CARDIAC EMERGENCY: If the patient is conscious and has a pulse transport ASAP and monitor. If the patient has no pulse but is conscious, hook the patient up to an AED and follow AED instructions, it will likely advise shock. Do not attempt CPR. Transport as soon as the patient shows a pulse. Airlift if in a remote area.



ALLERGIC REACTION: Characterized by hives, difficulty breathing due to swelling airways. Administer O2 to the patient. Check their medical history for information on the allergy if you cannot obtain an oral history. If the patient has an inhaler, medication on them you can administer it for them (EG epi pen, inhaler, medicine).



DIABETIC EMERGENCY: Low energy, unconsciousness, difficulty speaking. Attempt to determine medical history of patients electronically or verbally. Use Insulin test kit and give them orange juice, candy, or oral glucose. Transport.



STROKE: loss of feeling in arm/leg, facial drooping, troubles speaking. Put them in the recovery position on the side not affected and transport.

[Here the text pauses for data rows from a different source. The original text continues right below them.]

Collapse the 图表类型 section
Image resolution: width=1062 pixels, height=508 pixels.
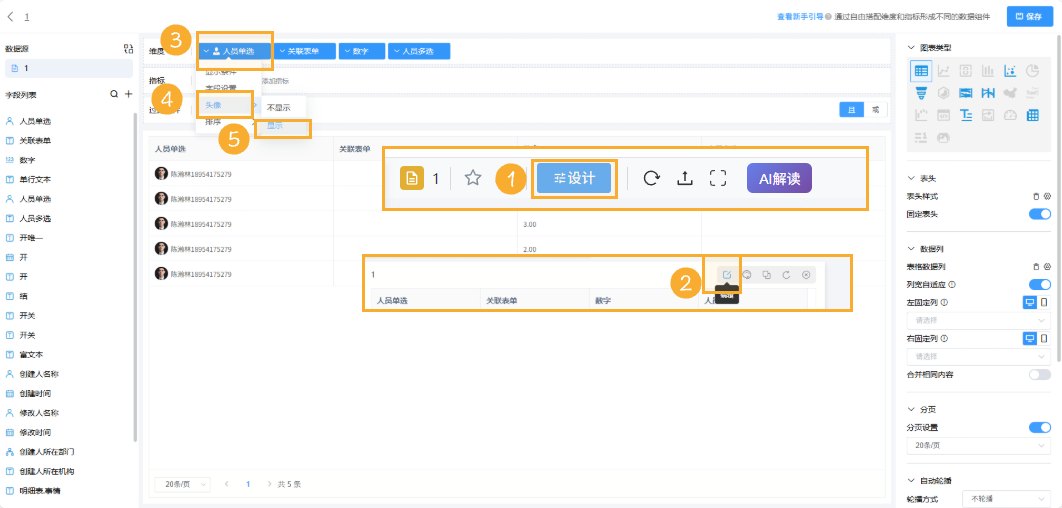pyautogui.click(x=910, y=47)
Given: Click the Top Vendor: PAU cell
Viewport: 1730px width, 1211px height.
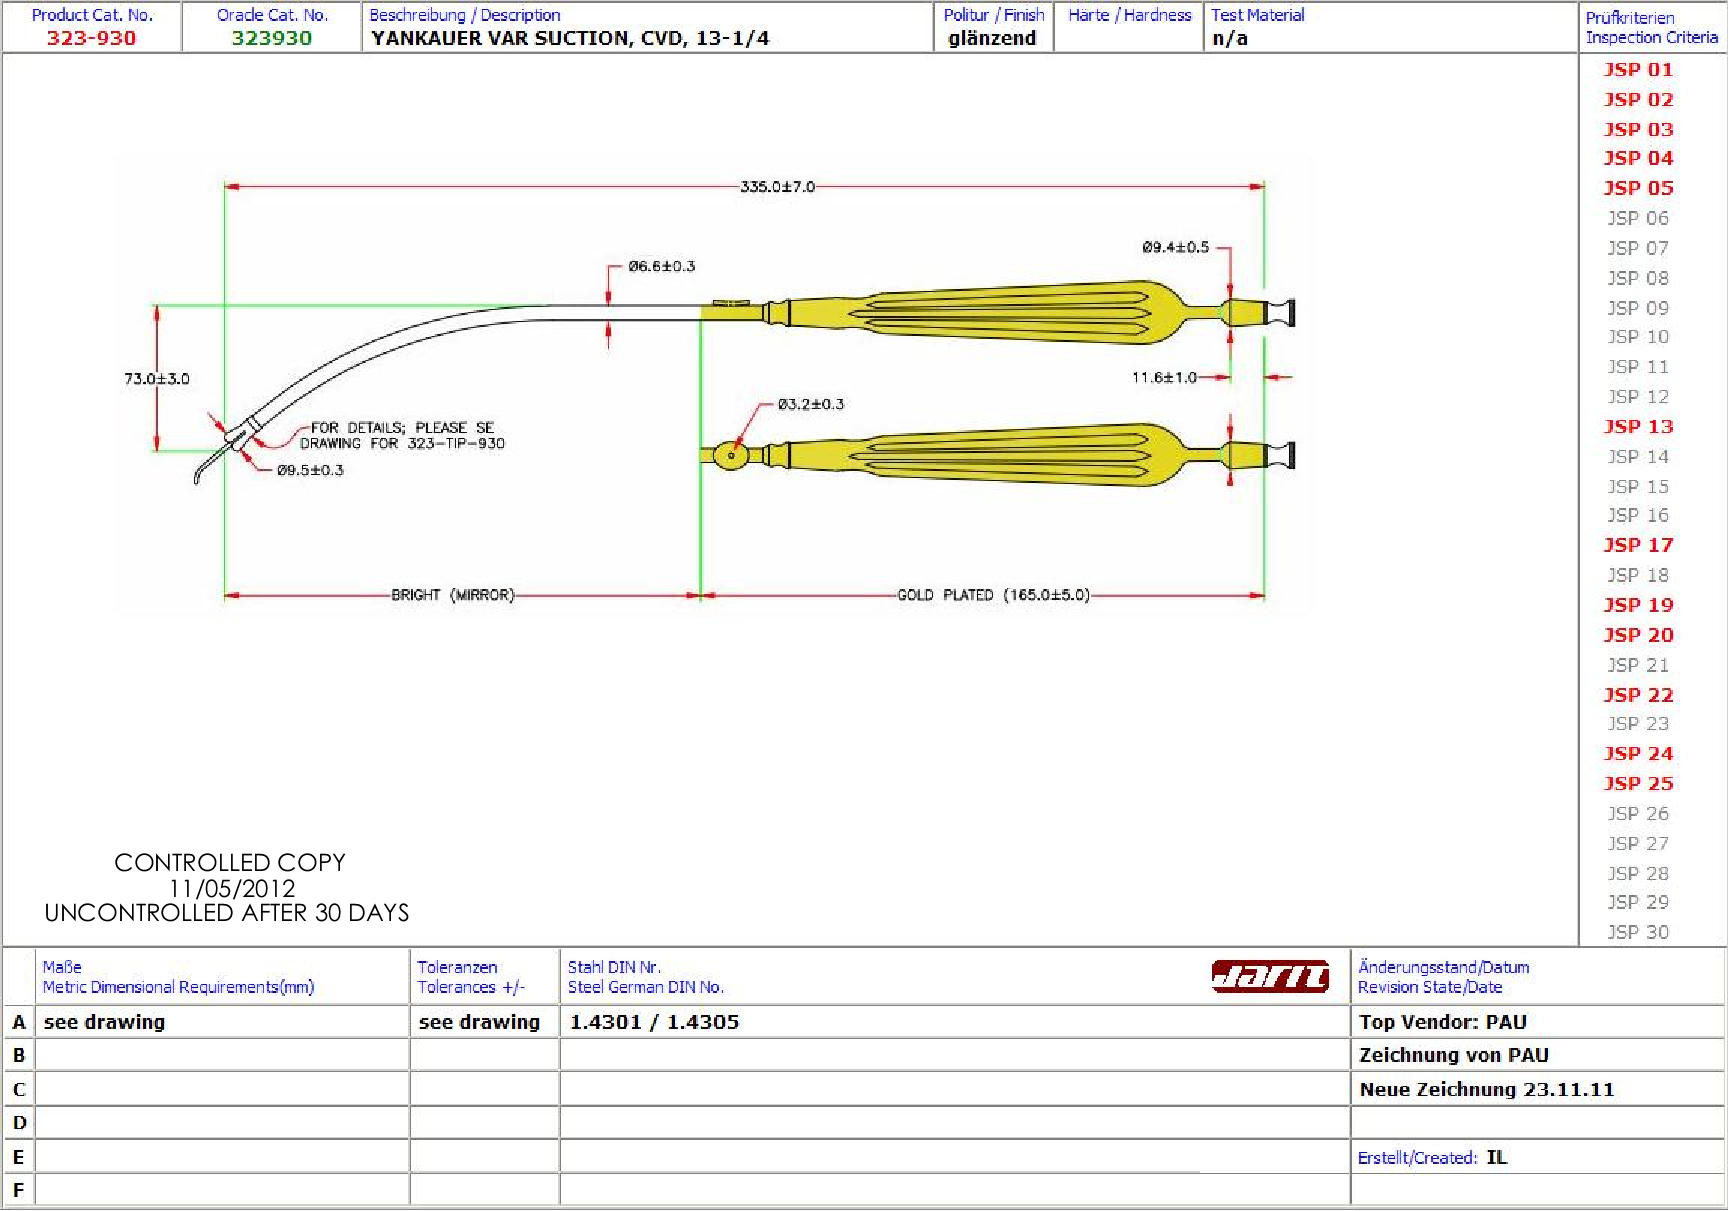Looking at the screenshot, I should pyautogui.click(x=1442, y=1022).
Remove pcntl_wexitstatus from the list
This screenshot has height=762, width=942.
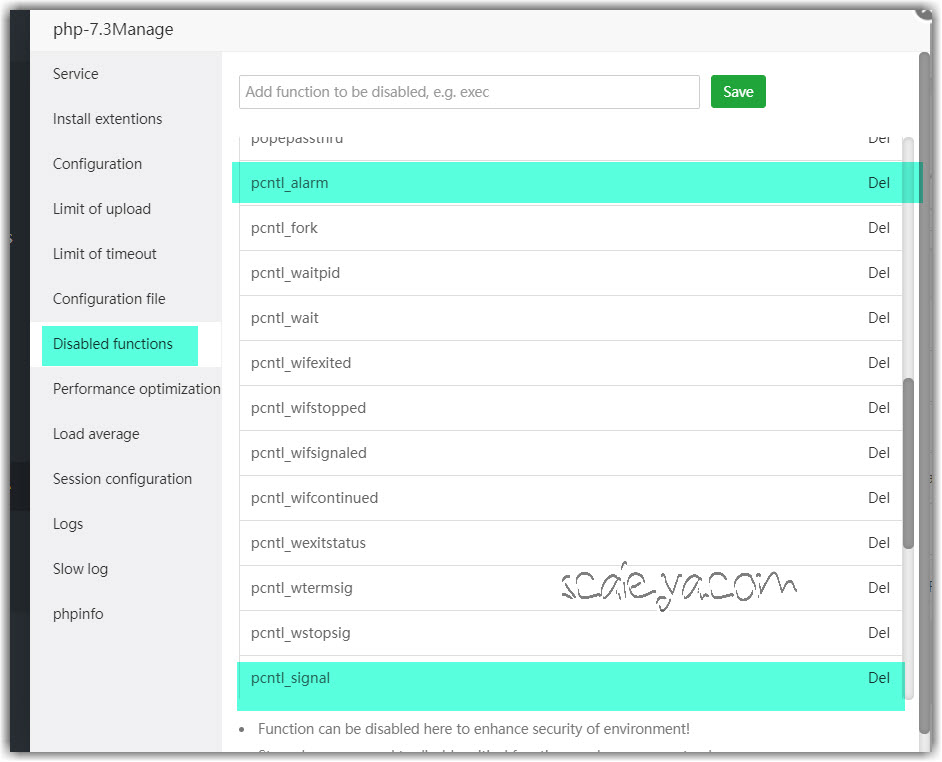878,543
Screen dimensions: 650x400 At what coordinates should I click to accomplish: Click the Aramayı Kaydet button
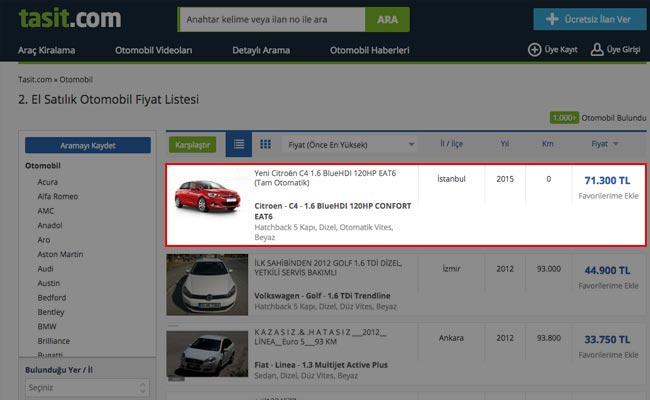87,146
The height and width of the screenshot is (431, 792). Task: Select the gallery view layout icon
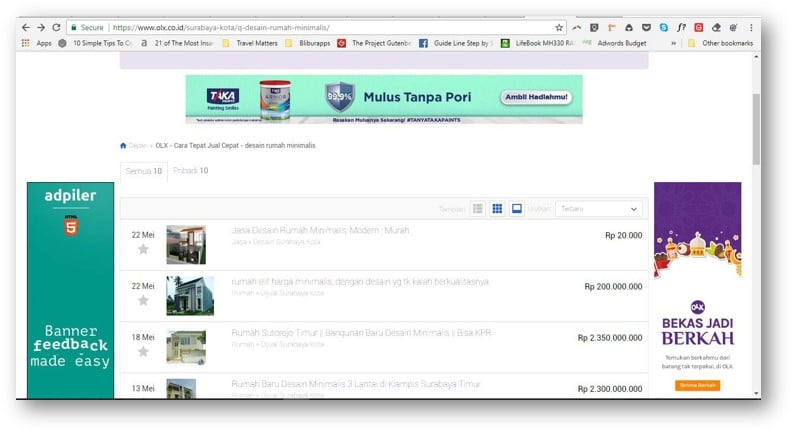coord(517,209)
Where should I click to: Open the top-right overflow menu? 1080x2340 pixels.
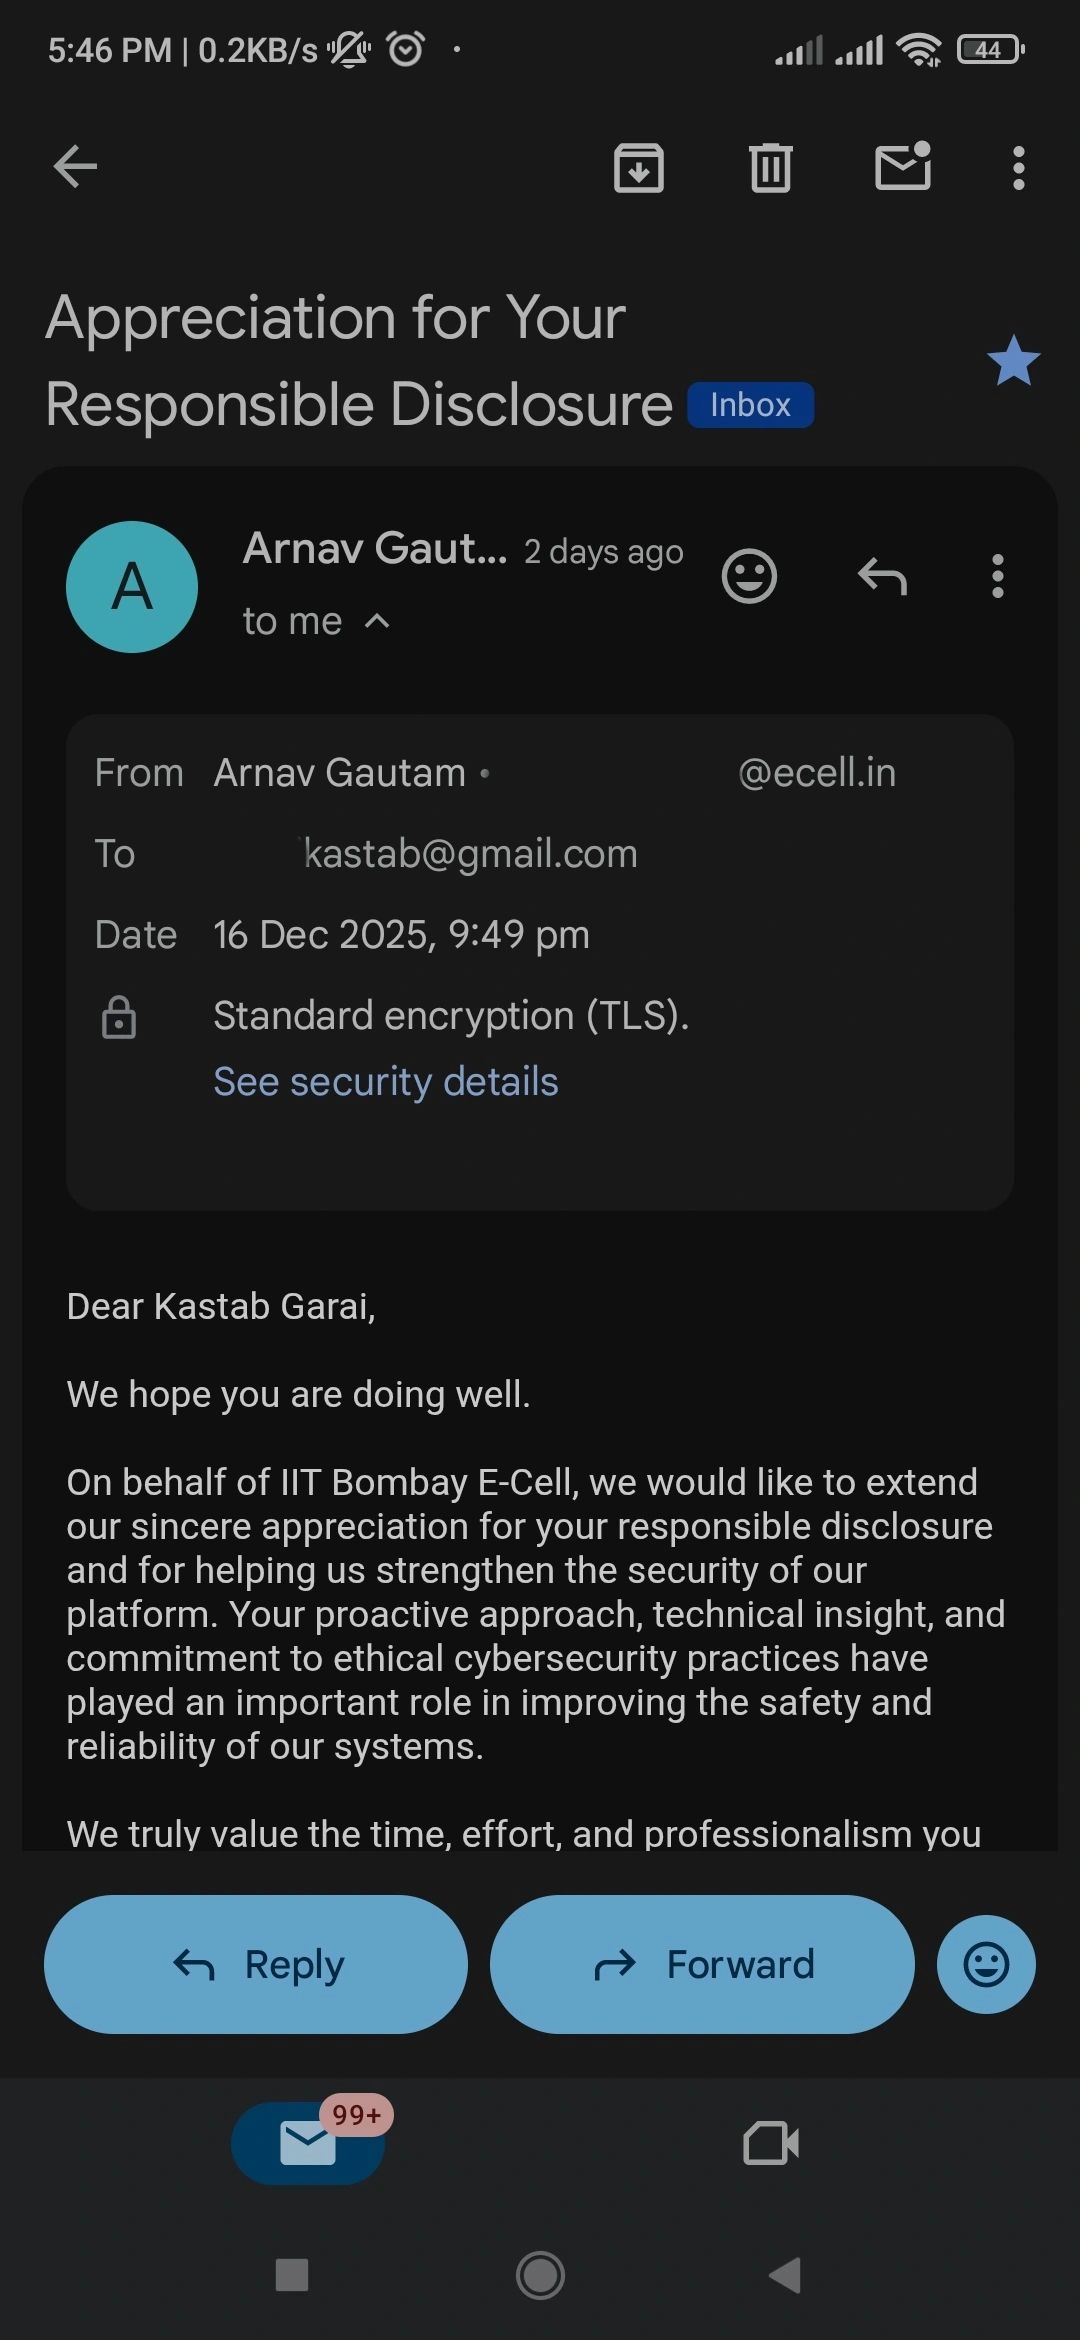coord(1018,168)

Advanced Life Support Treatment Cheat Sheets


DIFFICULTY BREATHING, LOW RR: Same procedures as BLS, however you now can also intubate the patient (securing their airway with a tube) using King LT airways, and Endotracheal (ET) tubes if they are unconscious.



NO PULSE: check patient breathing. Administer O2 if patient is not breathing. IMMEDIATELY hook patient up to ECG (have a police officer or bystander do compressions) and assess the patient’s electrical activity. If the patient has injuries incompatible with life AND is asystole, you can pronounce them DOA. If they have minor injuries and have not bled out, but are asystole, administer Epinephrine as well as Ringer’s Lactate, then shock the patient. If no change, do 30 compressions of CPR and shock again. If no change, declare the patient deceased. If the patient has an ‘abnormal’ rhythm, administer Amiodarone, and shock the patient. Check the rhythm if it has not changed shock the patient again. Continue until the patient shows Asystole (deceased) or sinus rhythm.



TRAUMATIC INJURY: Same treatment categorized in BLS procedures, with the usage of normal saline and an analgesic/narcotic. Analgesic/narcotic is omitted if the patient has a suspected spinal injury.



BURN INJURY: give the patient a room temperature IV of D5W. Separate limbs/appendages with gauze. Use saline or water to soak gauze and cool down the burns.



CARDIAC EMERGENCY: If the patient is conscious and has a pulse transport ASAP and monitor, administer aspirin or nitroglycerin. If the patient has no pulse but is conscious, hook the patient up to ECG and follow ECG procedures, administering nitro if possible.



Other emergencies: Refer to BLS guidelines and modify treatments to include IVs and Medications as necessary.